Your retirement assets might be divided among a number of sources, such as Social Security, a company pension plan or 401(k), an individual retirement account and personal savings. Some of those sources give you little or no say in how your money is invested, but you can control the mix of stocks and bonds you hold in your personal accounts. Chances are the mix of investments will shift as you draw closer to retirement.
The U.S. Securities and Exchange Commission refers to the way you divide your investment dollars between asset categories, such as stocks and bonds, as asset allocation. Asset allocation goes even further to define how you invest in different securities within asset categories. For example, you might divide your stock investments among large cap stocks, small cap stocks and international stocks. Your bond investments might include high-quality corporate bonds, tax-exempt municipal bonds and low-risk U.S. Treasury bonds.
One of the most powerful allies your investment portfolio has is time. If you have enough time, your portfolio can overcome a big risk that didn't pay off. Even small regular investments, and small returns on those investments, can grow into a handsome retirement account, given enough time. As you near retirement, you don't have as much time, so you might not be able to afford to take that big risk. If you didn't start investing while you were young, you might need to earn a higher rate of return on your stocks and bonds to make up for lost time.
The balance between stocks and bonds in your investment portfolio will be affected by how you view risk. The basic rule of investing: Higher potential rewards involve higher risk. The converse is not always true. Just because investments are risky, doesn't mean they offer a higher reward. At least in theory highly rated, investment-quality bonds have traditionally been viewed as less risky than equity investments such as stocks.
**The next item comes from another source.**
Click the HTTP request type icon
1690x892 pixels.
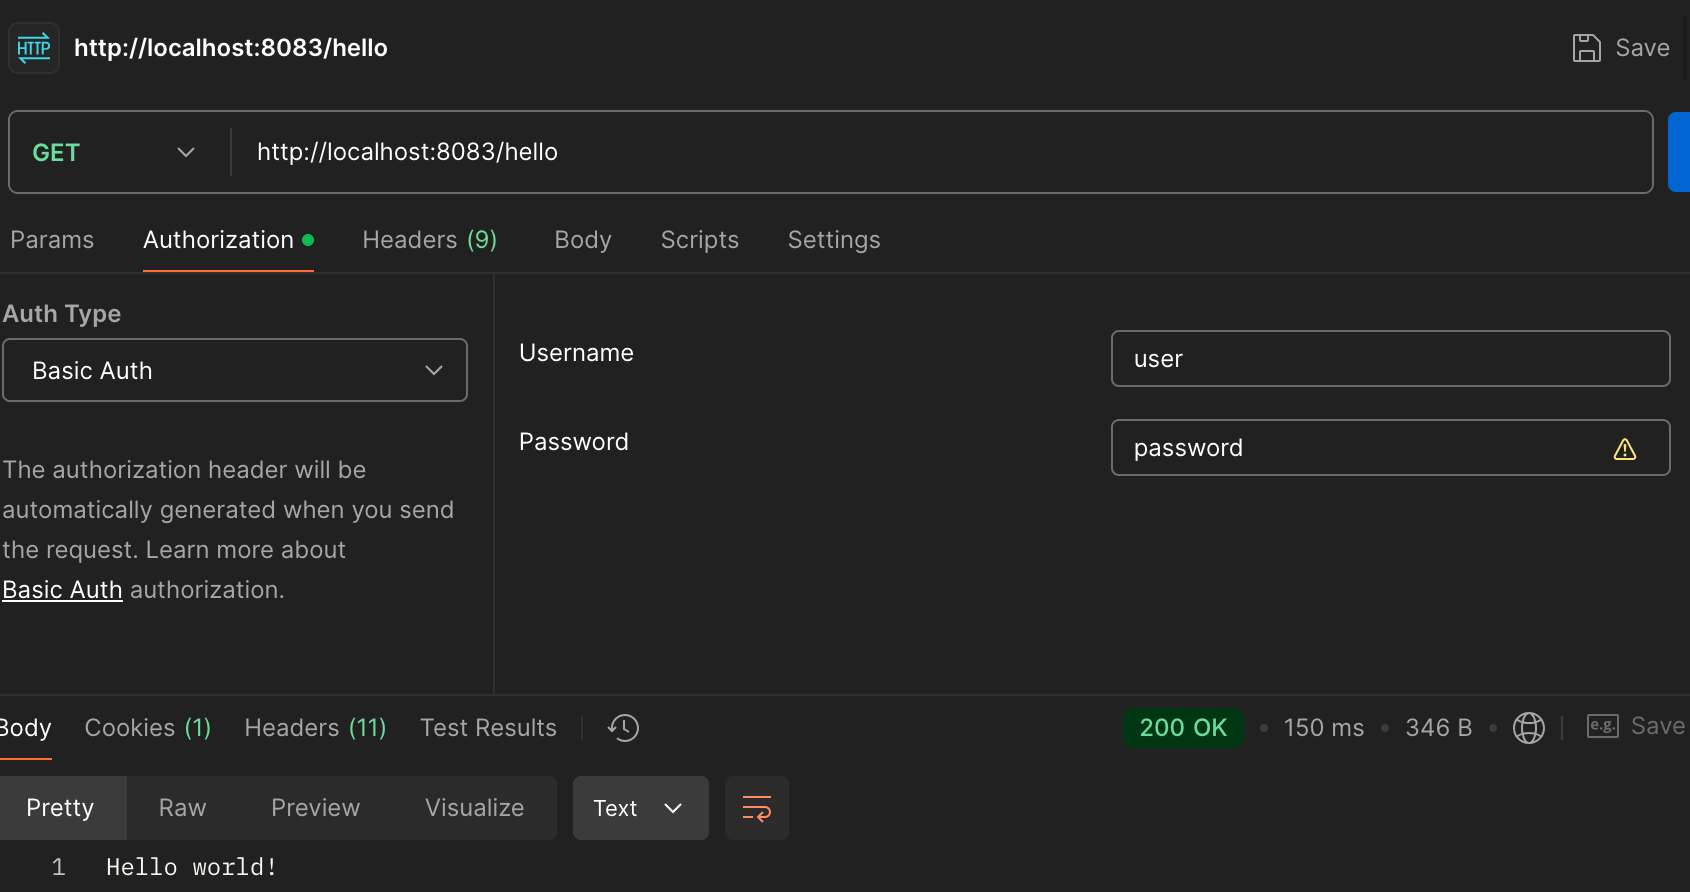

The American Association of Individual Investors recommends investors who are nearing retirement, those over 55 years old, hold a 50/50 mix of stocks and bonds.
A properly diversified investment portfolio when you're nearing retirement should include a range of different stocks and bonds across a number of categories. For example, the American Association of Individual Investors suggests 40 percent of your portfolio should be in intermediate-term bonds and another 10 percent in short-term bonds. Twenty-five percent of a conservative portfolio should be in the stocks of large cap companies, 10 percent each in medium cap and small cap companies, and 5 percent should be in the stocks of international companies.